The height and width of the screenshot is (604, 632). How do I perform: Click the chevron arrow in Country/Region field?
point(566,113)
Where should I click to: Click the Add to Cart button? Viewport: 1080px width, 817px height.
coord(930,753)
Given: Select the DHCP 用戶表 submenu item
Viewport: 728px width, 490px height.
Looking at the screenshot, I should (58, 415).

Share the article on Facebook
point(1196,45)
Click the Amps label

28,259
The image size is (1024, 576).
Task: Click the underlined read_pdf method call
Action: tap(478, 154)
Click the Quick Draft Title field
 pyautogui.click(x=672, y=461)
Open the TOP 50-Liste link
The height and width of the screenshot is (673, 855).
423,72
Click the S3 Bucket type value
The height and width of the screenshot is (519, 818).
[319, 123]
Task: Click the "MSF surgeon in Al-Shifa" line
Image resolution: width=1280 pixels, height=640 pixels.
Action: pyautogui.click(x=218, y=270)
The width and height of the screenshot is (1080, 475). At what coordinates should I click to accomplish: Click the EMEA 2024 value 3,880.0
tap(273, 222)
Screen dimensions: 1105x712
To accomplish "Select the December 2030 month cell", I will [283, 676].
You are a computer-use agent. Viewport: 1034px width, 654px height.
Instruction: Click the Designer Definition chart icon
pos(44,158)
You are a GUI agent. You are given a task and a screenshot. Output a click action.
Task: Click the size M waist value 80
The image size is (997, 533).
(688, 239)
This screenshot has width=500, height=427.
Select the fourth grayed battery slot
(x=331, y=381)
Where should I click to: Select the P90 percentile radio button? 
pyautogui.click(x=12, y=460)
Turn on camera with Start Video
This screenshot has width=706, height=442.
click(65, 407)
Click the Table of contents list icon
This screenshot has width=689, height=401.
----
| Exercise description |
Here you need to write out the listing above exactly, from its first line to its last.

| Written solution |
The height and width of the screenshot is (604, 632). How do I perform: Click the chevron arrow in Country/Region field?
point(566,113)
Where should I click to: Click the Add to Cart button? Viewport: 1080px width, 817px height.
coord(930,753)
Given: Select the DHCP 用戶表 submenu item
Viewport: 728px width, 490px height.
Looking at the screenshot, I should (58, 415).

Share the article on Facebook
point(1196,45)
Click the Amps label

28,259
The image size is (1024, 576).
Task: Click the underlined read_pdf method call
Action: tap(478, 154)
Click the Quick Draft Title field
 pyautogui.click(x=672, y=461)
Open the TOP 50-Liste link
The height and width of the screenshot is (673, 855).
423,72
Click the S3 Bucket type value
The height and width of the screenshot is (519, 818).
[319, 123]
Task: Click the "MSF surgeon in Al-Shifa" line
Image resolution: width=1280 pixels, height=640 pixels.
Action: pyautogui.click(x=218, y=270)
The width and height of the screenshot is (1080, 475). At what coordinates should I click to accomplish: Click the EMEA 2024 value 3,880.0
tap(273, 222)
Screen dimensions: 1105x712
To accomplish "Select the December 2030 month cell", I will [283, 676].
You are a computer-use agent. Viewport: 1034px width, 654px height.
Instruction: Click the Designer Definition chart icon
pos(44,158)
You are a GUI agent. You are given a task and a screenshot. Output a click action.
Task: Click the size M waist value 80
The image size is (997, 533).
(688, 239)
This screenshot has width=500, height=427.
Select the fourth grayed battery slot
(x=331, y=381)
Where should I click to: Select the P90 percentile radio button? 
pyautogui.click(x=12, y=460)
Turn on camera with Start Video
This screenshot has width=706, height=442.
click(65, 407)
Click the Table of contents list icon
This screenshot has width=689, height=401.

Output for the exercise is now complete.